I tend to avoid {...} because I always have to pause to think whether it works properly with those quantifiers. If the regex isn't trying to deal with HTML I sometimes use <...>.

But: disallowing /…/ would be weird and disturbing, not gain us much, and be pretty much impossible to auto-fix, as far as I can see. Think of compiled regular expressions: how can an auto-fix find the first and last character then?

I think this is just not worth it.

I agree here too.

I know phan can track strings through various calls for whether they've been HTML-escaped or not at the point where they're output. Can it do the same for preg_match and such, to determine whether any preg_quote calls that went into the string included the string's delimiter?

Sure, we could still enforce the second parameter in preg_quote to be '/', even if brackets are used as delimiters. [..]

I think that would be confusing. In such event I'd rather see an inline phpcs-disable rule then a second parameter that looks like a mistake.

I'm also not sure whether we really need to enforce the delimiter to be /. I was under the impression our goal was to require a (any) delimiter to be set to preg_quote. This would mean that if we use #, or ! instead for a particular regular expression (as somewhat common convenient non-slash alternatives), you'd pass that character as second parameter to preg_quote, instead.

Alternatively, given preq_quote is only used for the rare subset of regex matching where foreign input is embedded as literal, we could require those to always use a slash, and then only allow !or # for literals. That seems like it would cover most if not all our cases, but I wasn't actually going that far yet. Thoughts?

Note that preg_quote quotes ! by default, which might explain its use as a delimiter. Also, just because a regex happens to include preg_quote doesn't mean that leaning toothpick syndrome won't apply to other parts of the regex.

The special regular expression characters are: . \ + * ? [ ^ ] $ ( ) { } = ! < > | : -
From http://www.php.net/manual/en/function.preg-quote.php

Using the taint-check-plugin to ensure that user provided input is escaped before use inside a regex (preg_*) sounds for the best, when it is possible to ensure the correct delimiter with phan.
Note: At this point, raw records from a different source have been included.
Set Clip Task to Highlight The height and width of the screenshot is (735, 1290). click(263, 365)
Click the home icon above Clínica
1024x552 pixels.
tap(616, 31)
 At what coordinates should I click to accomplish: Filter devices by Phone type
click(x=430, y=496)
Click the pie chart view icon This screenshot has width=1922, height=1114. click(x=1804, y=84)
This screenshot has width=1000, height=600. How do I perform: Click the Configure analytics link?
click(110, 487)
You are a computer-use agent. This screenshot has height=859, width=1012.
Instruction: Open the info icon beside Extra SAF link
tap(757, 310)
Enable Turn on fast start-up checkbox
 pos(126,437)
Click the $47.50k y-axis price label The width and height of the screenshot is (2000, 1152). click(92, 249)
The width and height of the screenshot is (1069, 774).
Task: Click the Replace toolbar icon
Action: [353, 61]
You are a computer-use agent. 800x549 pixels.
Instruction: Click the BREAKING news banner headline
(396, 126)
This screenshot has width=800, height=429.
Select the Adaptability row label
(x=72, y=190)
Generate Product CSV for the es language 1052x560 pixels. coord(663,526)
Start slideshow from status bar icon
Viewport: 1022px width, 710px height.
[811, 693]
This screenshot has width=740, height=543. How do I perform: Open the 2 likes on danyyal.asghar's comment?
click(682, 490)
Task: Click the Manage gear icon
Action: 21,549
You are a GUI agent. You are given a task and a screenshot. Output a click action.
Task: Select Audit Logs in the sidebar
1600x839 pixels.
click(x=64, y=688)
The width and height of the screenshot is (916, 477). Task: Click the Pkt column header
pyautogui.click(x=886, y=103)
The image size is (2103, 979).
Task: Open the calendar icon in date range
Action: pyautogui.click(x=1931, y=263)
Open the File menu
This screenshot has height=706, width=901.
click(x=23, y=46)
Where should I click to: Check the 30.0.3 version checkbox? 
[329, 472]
Regex injection should be avoid similar to sql injection.

Ensure that preg_quote is called with a second parameter with codesniffer is not useful, when due to copy&paste mistake the wrong delimiter is used.

FWIW, Personally, I dislike the idea of using brackets as a delimiter. That seems confusing.

Using the taint-check-plugin to ensure that user provided input is escaped before use inside a regex (preg_*) sounds for the best, when it is possible to ensure the correct delimiter with phan. Regex injection should be avoid similar to sql injection.

phan-taint-check can definitely check if user input is provided unescaped, but matching up delimiter to what is used with preg_quote might be a little harder.